The Blind Cartographer, 2012 |
My enquiry is formed by three overlapping questions; one is a question of vision, another the problem of subjectivity, and finally, the notion of place. Vision is commonly associated with knowledge and control, but subjectivity is shaped by the unconscious, desire and the unknown. Encapsulating this dichotomy is the problematic of locating of the subject in space – a crisis of locality and an anxiety over defining where we are (“you are here” signals the typical tourist map, thus marking one out as a stranger – naive to the local terrain). The anxiety formed by the layering of such theoretical problems is perhaps best expressed by the encounter of a landscape that looks back. Landscape as an image, has long been a means of suppressing anxiety, but the ‘look back’ can be considered as the gaze embodied by the Other or neighbour. Such figures displace the subject from the central place of the traditional Cartesian subject.

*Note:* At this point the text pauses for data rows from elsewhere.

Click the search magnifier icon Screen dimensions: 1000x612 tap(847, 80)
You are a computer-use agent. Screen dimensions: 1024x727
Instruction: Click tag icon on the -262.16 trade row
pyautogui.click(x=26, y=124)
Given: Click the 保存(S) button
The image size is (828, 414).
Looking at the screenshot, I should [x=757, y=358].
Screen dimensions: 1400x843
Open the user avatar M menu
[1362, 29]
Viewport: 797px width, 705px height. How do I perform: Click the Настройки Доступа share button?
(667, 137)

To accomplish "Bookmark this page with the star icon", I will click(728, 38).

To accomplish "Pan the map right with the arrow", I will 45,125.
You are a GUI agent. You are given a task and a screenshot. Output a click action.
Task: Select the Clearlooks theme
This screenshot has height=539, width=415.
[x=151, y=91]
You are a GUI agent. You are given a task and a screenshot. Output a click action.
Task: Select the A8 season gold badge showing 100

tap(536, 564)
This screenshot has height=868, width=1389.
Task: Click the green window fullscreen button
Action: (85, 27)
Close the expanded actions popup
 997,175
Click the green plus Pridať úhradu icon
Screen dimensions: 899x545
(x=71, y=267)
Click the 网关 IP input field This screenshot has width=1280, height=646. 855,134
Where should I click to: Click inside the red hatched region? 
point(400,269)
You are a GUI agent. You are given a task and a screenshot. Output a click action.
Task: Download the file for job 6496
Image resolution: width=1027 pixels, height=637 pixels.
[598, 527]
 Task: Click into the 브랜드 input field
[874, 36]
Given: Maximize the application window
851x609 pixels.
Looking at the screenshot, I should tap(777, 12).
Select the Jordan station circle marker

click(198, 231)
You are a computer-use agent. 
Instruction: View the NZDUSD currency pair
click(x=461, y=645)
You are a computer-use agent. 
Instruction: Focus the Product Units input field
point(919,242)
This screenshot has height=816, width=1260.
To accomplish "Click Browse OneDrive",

According to Slavoj Žižek, it is only when one ‘looks awry’, fully invested with desire that one witnesses that which reason, objectivity, and distance had previously prevented one from seeing. Crucial for Žižek is how fantasy and desire impact on lived reality. The depiction of the landscape as a borderless and banal zone, literally offers empty spaces in which some significance is sought. Desire emerges when “something” (object-cause) embodies “nothing”; something gives physical existence to the void.* The empty space that the subject encounters, according to Lacanian psychoanalytic theory, situates it within a relationship constituted by fantasy and desire, the eye and the gaze, internal and external.** Space becomes active, and uncanny gaps, glitches and ruptures in visuality testify to the subject's uncertain place within the world.
* Žižek, Slavoj. Looking Awry: An Introduction to Jacques Lacan Through Popular Culture (Mass.: MIT Press, 1992). p.12.
** Pile, Steven. The Body and the City (London: Routledge, 1996). p. 129.